あらためて問う。私の絶滅を待望するあの者たちの大組織犯罪は、私と絶対に関係を持たないという戦略をなぜ執拗に反復することになったのか。
簡単に言えば、中央大学犯罪露見可能性問題を元中央大学法学部兼任講師問題へと巧妙にすり替えて、中央大学の首謀者たちと国家の各公的機関に属する者たちを始めとした全共謀者たちの全組織的犯罪を、一人の元中央大学法学部兼任講師の「不祥事」によって完全隠蔽するためである。自分たちの全組織的犯罪の中心的被害者である元中央大学法学部兼任講師問題の「最終解決」を謀ることで、自分たち自身の全組織的犯罪露見可能性の完全消滅という「最終解決」を達成するためである。

■ ■ ■

課題 A: エントリのうち、「Click the Administrators」を含む行から「pos(506,383)」を含む行までを、空行を除いて、「番号」と「内容」の二列からなるMarkdownの表に書き直してください。

収集したデータのエントリ:
■ ■ ■

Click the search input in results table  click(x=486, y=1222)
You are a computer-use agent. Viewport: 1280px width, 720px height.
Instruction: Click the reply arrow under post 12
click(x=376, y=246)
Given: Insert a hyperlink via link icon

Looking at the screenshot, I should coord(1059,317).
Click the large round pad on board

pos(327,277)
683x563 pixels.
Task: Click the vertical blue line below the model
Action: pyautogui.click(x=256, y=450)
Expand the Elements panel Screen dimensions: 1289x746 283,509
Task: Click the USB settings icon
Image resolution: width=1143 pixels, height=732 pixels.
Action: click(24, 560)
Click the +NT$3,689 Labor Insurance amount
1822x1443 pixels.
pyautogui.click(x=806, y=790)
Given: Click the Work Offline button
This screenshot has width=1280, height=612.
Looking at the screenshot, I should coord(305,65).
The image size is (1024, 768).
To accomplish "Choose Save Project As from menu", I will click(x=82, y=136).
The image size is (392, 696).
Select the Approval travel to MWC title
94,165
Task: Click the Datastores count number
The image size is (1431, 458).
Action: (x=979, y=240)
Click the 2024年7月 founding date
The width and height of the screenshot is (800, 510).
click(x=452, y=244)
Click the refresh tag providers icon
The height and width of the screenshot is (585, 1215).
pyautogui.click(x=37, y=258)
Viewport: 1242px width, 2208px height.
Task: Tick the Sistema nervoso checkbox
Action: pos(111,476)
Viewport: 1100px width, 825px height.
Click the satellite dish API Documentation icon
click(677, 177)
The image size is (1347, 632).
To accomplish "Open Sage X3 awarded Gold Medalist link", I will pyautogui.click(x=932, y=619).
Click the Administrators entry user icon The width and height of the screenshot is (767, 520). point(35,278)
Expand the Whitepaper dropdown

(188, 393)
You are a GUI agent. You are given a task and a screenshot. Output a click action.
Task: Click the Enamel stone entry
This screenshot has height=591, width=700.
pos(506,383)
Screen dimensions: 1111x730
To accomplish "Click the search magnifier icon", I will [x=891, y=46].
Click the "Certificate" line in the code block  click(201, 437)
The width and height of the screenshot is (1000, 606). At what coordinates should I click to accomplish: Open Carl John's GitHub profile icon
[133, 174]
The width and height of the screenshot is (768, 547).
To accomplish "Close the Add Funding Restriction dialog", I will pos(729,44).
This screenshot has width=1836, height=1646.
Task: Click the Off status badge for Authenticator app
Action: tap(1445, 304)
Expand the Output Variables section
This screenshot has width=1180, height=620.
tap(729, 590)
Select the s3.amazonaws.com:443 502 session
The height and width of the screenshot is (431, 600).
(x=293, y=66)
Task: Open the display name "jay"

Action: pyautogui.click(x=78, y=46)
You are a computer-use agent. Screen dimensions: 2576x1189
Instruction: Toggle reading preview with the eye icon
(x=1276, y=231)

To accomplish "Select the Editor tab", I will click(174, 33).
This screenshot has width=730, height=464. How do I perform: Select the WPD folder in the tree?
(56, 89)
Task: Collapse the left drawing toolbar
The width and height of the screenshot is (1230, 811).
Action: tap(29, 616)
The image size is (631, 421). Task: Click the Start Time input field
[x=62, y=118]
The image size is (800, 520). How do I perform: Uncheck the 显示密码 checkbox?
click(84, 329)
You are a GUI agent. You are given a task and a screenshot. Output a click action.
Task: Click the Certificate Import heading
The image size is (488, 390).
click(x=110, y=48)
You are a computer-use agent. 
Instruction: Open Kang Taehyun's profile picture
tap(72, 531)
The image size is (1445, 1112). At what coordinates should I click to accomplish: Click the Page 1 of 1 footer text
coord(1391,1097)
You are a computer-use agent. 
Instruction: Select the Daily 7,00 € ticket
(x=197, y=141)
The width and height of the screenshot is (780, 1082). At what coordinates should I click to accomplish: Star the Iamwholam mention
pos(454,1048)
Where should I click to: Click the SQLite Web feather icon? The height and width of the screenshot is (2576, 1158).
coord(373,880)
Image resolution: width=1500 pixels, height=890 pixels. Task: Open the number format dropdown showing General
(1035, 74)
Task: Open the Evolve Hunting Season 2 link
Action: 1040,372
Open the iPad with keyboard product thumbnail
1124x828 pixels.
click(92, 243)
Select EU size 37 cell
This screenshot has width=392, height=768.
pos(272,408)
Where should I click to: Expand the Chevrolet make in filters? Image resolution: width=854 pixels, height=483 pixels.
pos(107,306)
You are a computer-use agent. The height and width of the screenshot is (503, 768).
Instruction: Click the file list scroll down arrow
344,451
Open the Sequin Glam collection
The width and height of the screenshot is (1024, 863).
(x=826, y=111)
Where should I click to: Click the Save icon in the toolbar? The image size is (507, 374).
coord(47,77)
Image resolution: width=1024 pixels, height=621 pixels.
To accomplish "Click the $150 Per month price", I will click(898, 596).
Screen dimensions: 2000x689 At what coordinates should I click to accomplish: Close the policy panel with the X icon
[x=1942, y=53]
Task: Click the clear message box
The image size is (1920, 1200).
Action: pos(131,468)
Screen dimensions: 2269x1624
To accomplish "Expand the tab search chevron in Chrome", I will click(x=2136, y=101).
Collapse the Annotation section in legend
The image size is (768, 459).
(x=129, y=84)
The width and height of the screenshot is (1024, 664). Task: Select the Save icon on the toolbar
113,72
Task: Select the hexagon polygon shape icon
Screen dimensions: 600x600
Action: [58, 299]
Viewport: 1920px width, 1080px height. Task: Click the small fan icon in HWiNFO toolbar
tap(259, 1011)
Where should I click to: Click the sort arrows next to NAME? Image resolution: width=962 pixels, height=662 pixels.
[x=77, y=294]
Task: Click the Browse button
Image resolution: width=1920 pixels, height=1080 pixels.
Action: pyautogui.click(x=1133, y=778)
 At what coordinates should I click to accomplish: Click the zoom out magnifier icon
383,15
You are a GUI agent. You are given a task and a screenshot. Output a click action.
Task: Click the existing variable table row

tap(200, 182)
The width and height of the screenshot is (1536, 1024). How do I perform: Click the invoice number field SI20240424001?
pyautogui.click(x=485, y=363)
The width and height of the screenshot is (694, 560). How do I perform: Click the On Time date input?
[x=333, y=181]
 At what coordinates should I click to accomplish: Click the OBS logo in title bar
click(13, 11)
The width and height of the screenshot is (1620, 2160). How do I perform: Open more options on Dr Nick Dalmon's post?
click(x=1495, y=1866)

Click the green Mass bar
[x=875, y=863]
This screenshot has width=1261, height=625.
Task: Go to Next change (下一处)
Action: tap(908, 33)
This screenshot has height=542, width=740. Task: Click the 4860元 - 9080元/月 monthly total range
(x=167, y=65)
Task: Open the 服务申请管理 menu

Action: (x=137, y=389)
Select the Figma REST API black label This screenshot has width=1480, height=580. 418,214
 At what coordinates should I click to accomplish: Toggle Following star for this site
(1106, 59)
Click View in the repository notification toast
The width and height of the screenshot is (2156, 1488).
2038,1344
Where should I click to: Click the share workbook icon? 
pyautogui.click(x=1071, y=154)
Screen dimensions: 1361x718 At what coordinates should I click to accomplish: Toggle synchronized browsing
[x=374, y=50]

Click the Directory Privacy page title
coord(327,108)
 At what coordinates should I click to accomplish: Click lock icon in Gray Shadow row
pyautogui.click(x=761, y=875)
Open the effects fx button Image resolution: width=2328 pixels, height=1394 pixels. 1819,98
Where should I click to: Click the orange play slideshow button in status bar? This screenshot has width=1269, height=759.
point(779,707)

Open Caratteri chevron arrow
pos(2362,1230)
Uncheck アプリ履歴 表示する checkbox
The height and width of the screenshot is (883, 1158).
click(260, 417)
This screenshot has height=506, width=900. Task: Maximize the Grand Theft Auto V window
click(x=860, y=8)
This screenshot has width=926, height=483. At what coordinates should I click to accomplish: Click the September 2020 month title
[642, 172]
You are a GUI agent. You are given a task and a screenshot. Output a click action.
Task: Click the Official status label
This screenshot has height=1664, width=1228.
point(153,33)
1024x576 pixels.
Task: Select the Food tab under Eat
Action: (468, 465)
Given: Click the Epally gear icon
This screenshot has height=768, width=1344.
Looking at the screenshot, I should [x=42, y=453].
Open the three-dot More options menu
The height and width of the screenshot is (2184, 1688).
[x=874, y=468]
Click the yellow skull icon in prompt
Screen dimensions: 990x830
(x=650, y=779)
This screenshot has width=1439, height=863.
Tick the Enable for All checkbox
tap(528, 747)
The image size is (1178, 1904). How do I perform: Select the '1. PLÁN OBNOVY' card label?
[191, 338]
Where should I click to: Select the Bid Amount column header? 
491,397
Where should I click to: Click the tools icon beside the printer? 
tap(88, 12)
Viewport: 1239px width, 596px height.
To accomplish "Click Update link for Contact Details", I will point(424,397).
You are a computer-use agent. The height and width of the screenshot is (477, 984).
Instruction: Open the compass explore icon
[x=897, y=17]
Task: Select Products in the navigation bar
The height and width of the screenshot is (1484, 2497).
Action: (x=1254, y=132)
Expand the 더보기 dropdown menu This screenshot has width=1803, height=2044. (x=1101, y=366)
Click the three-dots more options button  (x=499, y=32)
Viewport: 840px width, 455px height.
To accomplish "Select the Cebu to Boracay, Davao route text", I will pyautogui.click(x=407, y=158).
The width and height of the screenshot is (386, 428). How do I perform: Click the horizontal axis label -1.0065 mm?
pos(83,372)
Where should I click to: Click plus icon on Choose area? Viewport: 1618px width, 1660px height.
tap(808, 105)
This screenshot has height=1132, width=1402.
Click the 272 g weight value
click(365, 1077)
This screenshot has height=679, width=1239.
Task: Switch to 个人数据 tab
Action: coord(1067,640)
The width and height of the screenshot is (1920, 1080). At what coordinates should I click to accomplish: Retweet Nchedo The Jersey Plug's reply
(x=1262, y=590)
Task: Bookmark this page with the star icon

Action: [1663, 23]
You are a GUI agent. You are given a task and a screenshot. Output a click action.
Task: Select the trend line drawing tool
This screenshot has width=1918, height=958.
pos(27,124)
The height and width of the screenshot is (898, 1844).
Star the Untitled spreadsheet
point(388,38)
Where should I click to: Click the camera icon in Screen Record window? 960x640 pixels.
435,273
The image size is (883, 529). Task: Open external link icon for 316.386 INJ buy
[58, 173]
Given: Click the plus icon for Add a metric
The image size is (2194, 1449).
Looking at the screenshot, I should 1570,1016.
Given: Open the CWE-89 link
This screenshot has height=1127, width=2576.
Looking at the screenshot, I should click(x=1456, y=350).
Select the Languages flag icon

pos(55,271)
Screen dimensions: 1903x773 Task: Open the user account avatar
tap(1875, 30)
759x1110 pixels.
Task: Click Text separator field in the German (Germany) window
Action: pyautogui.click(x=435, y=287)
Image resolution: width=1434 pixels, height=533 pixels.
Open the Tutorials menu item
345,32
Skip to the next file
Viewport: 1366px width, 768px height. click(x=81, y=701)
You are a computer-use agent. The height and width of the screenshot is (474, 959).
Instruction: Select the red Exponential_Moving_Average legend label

■ ■ ■

課題 B: 本文の「簡単に言えば、中央大学犯罪露」から「解決」を達成するためである。」までを、一字一句変えずに再掲してください。

解答例 A:
| 番号 | 内容 |
|---|---|
| 1 | Click the Administrators entry user icon The width and height of the screenshot is (767, 520). point(35,278) |
| 2 | Expand the Whitepaper dropdown |
| 3 | (188, 393) |
| 4 | You are a GUI agent. You are given a task and a screenshot. Output a click action. |
| 5 | Task: Click the Enamel stone entry |
| 6 | This screenshot has height=591, width=700. |
| 7 | pos(506,383) |

解答例 B:
簡単に言えば、中央大学犯罪露見可能性問題を元中央大学法学部兼任講師問題へと巧妙にすり替えて、中央大学の首謀者たちと国家の各公的機関に属する者たちを始めとした全共謀者たちの全組織的犯罪を、一人の元中央大学法学部兼任講師の「不祥事」によって完全隠蔽するためである。自分たちの全組織的犯罪の中心的被害者である元中央大学法学部兼任講師問題の「最終解決」を謀ることで、自分たち自身の全組織的犯罪露見可能性の完全消滅という「最終解決」を達成するためである。